En el caso específico de los dineros para la AIEC, el objetivo es dar una voz fuerte a la comunidad cristiana, de modo que alcance a todas las personas posibles: intervenir en las políticas públicas del país. De ahí que tuvieran la capacidad material para coordinar una campaña nacional contra el matrimonio igualitario a lo largo de 2018, que llevó al gobierno a posponer la definición del matrimonio a través de una nueva votación, supuestamente en 2021, sobre el nuevo Código de Familias, en gestación prolongada al menos desde 2009.

El puerto cubano de “Con mis hijos no te metas”

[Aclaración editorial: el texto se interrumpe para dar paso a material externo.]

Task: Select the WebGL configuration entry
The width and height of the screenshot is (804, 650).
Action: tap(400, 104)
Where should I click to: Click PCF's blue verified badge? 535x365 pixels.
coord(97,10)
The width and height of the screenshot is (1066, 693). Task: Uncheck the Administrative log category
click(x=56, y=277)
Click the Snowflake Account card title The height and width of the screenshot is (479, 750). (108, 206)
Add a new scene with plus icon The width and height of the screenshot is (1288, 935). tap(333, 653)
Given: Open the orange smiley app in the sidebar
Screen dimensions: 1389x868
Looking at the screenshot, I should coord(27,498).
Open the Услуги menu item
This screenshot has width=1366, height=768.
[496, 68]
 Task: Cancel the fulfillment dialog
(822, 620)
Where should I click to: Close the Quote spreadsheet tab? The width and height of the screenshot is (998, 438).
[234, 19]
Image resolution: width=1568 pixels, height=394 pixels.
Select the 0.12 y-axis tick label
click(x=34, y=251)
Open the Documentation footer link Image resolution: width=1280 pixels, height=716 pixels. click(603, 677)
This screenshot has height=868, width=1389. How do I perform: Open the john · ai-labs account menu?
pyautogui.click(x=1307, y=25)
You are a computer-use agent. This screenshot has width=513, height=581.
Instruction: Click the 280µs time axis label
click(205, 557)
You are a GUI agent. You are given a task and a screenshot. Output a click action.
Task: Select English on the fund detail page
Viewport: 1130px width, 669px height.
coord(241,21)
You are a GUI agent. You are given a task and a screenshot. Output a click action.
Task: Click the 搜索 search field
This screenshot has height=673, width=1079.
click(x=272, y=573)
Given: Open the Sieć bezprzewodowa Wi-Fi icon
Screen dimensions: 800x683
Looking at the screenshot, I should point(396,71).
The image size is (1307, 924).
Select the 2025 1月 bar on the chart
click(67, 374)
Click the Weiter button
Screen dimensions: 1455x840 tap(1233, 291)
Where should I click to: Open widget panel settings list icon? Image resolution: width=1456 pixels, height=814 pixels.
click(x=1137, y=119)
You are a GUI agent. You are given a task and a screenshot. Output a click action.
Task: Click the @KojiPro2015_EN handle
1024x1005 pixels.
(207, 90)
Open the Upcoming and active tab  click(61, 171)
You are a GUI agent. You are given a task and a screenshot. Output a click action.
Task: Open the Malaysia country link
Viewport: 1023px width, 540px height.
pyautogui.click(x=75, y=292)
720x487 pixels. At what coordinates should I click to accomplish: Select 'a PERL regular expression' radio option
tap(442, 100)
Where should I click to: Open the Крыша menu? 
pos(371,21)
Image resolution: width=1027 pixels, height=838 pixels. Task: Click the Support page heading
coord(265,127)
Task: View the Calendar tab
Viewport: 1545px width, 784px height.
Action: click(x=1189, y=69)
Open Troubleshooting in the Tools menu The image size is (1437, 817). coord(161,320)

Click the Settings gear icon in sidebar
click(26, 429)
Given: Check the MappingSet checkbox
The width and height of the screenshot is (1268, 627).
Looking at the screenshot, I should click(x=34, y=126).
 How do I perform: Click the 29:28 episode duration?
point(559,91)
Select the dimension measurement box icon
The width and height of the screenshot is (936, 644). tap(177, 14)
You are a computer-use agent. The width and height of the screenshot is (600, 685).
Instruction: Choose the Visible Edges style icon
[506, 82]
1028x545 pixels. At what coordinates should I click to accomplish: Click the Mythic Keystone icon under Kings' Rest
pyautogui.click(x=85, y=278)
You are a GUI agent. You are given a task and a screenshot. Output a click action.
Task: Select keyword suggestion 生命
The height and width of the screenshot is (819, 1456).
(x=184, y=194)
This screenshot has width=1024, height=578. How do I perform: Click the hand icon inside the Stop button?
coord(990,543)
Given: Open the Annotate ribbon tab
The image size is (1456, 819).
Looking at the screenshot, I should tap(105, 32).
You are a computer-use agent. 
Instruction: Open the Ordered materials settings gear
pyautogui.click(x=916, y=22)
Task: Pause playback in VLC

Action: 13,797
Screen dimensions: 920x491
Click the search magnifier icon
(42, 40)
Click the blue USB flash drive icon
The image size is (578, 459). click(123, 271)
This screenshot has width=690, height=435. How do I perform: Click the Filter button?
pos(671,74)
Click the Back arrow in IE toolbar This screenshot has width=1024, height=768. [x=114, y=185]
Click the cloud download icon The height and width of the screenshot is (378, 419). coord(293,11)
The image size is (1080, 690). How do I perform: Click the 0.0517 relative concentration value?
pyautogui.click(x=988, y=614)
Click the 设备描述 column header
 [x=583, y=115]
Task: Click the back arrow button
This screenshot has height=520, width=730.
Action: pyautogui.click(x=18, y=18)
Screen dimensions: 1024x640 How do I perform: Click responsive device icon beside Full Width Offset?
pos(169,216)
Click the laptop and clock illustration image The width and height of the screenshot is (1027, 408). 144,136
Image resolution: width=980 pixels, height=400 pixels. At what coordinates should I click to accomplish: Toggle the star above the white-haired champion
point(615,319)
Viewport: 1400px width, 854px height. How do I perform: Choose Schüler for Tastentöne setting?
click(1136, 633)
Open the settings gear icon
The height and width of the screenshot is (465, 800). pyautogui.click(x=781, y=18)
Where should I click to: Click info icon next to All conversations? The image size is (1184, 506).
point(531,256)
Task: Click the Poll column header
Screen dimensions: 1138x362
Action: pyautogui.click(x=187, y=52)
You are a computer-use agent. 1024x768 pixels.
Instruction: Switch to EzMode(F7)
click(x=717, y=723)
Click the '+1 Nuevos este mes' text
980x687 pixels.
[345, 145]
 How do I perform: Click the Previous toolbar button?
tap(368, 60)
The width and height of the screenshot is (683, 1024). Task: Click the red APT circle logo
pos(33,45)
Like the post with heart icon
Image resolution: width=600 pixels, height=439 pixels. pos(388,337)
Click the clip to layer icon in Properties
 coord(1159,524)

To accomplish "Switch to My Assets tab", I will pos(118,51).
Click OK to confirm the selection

Llama la atención que, a pesar de la abundante información sobre las intenciones de intervención pública de estos grupos evangélicos conservadores, las intenciones explícitas de varios por hacer Cuba confesional (#MakeCubaGodlyAgain es una etiqueta popular en ese círculo) y el documentado vínculo monetario entre la AIEC y la USAID el gobierno cubano, tan rápido para señalar, perseguir y castigar a otras personas o entidades críticas de su desempaño, deje que estos grupos se expresen y actúen.

¿Qué pasa? ¿Dónde están la combatividad revolucionaria frente a la ocupación del espacio público de manera coordinada por entidades no estatales, algunas con documentado financiamiento de una potencia extranjera?

No es extraño que Teo Babún haga conversatorios en Facebook Live para explicar cómo los grupos religiosos que asesora y financia son “una fuerza social emergente” en Cuba.

Debate sobre grupos religiosos en Cuba, auspiciado por organizaciones conservadoras, un medio opositor cubano y con la participación especial de John Barza, administrador de la USAID.

Mientras todo esto ocurre, la ciudadanía de las personas LGBTIQ+ se desarrolla a contrapelo. No porque el Estado la reconozca, sino porque las personas encuentran caminos para reconocerse, dialogar, actuar. Desde que, en 2008, el CENESEX empezara a organizar cada mayo jornadas para celebrar el Día Mundial de Lucha Contra la Homofobia, hasta que la etiqueta #LaMarchaVa se hiciera viral en mayo de 2019, muchas cosas han cambiado, para bien y para mal.

#LaMarchaVa culminó en el “11M” la primera marcha política exitosa de la comunidad LGBTIQ+ cubana. Claro que la consciencia y el compromiso de lucha contra la discriminación no aparecieron en la primavera a inicios del siglo XXI. Hay una historia de presencia, persecución, resistencia, solidaridad y perseverancia, tan antigua como la de la nación.

Nuestra ciudadanía es real. No tenemos que pedir perdón a nadie por existir. En cambio, tenemos derecho a exigir la garantía de nuestros derechos. La libertad religiosa, la libertad de pensamiento, la libertad de expresión, son valiosos elementos del nuevo contrato social de Cuba, firmado en 2019. No son, no pueden ser, amparo para el discurso de odio y la promoción de agendas políticas que nieguen el reconocimiento de derechos para una parte de la población o la pérdida de derechos ya conquistados.

Repito, esto no es asunto de convencer al público de quién tiene la razón. Quienes sienten orgullo de llamarse fundamentalistas tienen toda la libertad de serlo. Su fe no les da derecho a dictar cómo hacen sus familias, disfrutan sus cuerpos, o expresan su amor el resto de las personas de la nación.

No acepto sus reglas del juego.

Miro al Estado, mi garante.

Las personas LGBTIQ+ esperamos la respuesta legal del Estado y también espera, ¿por qué no decirlo esta vez?, el pueblo de Cuba.